Она покачала головой.

– Из-за русских? – догадался Льюис.

– Они не очень хорошо обращаются с немецкими женщинами.

– Слабо сказано.

– Это… эвфемизм? – спросила она, уточняя, правильно ли употребила это слово.

Он кивнул. Толковая, как говорят американцы.

– Говорите по-русски?

– Немного.

– Это поправимо. Если Советы устроят все посвоему, мы все в конце концов заговорим по-русски. – Льюис еще раз заглянул в листок Баркера: – Во время войны вы служили на военно-морской базе в Ростоке. Чем занимались?

– Я была… по-вашему, стенографисткой.

– Ваш муж? У него есть работа?

– Мой муж погиб в начале войны.

– Извините. Здесь сказано, что вы замужем.

– Да… Мы ведь не развелись.

Льюис поднял руку, извиняясь.

– Ваш покойный муж служил в люфтваффе?

– Покойный… то есть мертвый?

– Да.

– Да. Он погиб во Франции. В первые недели войны.

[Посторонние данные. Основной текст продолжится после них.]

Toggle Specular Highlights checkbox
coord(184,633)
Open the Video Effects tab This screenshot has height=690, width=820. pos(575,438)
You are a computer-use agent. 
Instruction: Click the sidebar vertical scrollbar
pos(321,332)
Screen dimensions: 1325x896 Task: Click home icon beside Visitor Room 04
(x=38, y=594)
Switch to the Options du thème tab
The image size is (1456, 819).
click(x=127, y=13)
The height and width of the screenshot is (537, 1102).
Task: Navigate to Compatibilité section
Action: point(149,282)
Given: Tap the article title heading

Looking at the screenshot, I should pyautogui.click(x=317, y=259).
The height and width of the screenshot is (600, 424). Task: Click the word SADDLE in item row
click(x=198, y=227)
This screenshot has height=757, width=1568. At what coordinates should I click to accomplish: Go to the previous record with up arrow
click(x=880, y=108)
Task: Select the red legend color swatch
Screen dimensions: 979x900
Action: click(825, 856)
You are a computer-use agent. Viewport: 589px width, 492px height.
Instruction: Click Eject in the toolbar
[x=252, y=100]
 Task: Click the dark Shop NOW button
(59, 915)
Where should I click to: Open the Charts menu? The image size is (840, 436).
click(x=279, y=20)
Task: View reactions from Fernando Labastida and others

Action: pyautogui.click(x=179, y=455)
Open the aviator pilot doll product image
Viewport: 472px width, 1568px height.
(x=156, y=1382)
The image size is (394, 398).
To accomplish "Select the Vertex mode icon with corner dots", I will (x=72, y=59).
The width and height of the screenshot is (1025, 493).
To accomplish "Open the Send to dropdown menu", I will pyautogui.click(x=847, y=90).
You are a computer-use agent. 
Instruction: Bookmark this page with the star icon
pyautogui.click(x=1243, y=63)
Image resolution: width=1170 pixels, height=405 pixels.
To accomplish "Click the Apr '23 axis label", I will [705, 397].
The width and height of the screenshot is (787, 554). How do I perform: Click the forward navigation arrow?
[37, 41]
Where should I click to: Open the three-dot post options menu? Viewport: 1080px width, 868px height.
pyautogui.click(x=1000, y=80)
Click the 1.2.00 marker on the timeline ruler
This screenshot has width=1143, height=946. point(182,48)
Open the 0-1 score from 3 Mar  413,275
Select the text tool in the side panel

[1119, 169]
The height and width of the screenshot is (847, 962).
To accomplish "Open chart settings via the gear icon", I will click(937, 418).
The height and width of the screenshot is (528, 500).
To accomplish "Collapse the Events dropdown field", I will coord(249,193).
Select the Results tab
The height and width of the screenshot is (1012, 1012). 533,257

– Мне очень жаль. – Льюис нетерпеливо покачал ногой. – Итак, фрау Паулюс. На работу переводчика претендуют сотни немецких женщин. Почему мне следует выбрать вас?

Она кокетливо улыбнулась:

– Девушке нужно как-то греться.

Ему понравился ее честный ответ. Льюис придвинул папки двух других женщин, но для себя уже все решил. Он побеседует с другими кандидатками, но это вряд ли что-то изменит. Дело не ждет, да и на кабинетную работу у него стойкая аллергия. Фрау Паулюс вполне подходит. Ему требуются люди, знающие свое место, но при этом не сетующие на судьбу. А еще его заинтересовали ее ботинки – откуда они, по каким дорогам прошли, какой опыт несли с собой? Он уже представлял, как расспрашивает ее – потом, позже, может быть, в машине, – выслушивает историю ее путешествия с острова Рюген в Гамбург, историю бегства от русских.

Он пододвинул коробку с только что доставленными вопросниками, взял один и протянул ей:

– Вам нужно это заполнить. Возможно, некоторые пункты покажутся вам глупыми – извините. – Потом выдвинул ящик стола и достал кое-что еще: тетрадку с талонами британских вооруженных сил. Оторвал два талона и тоже протянул ей: – Вот. Купите себе новые туфли.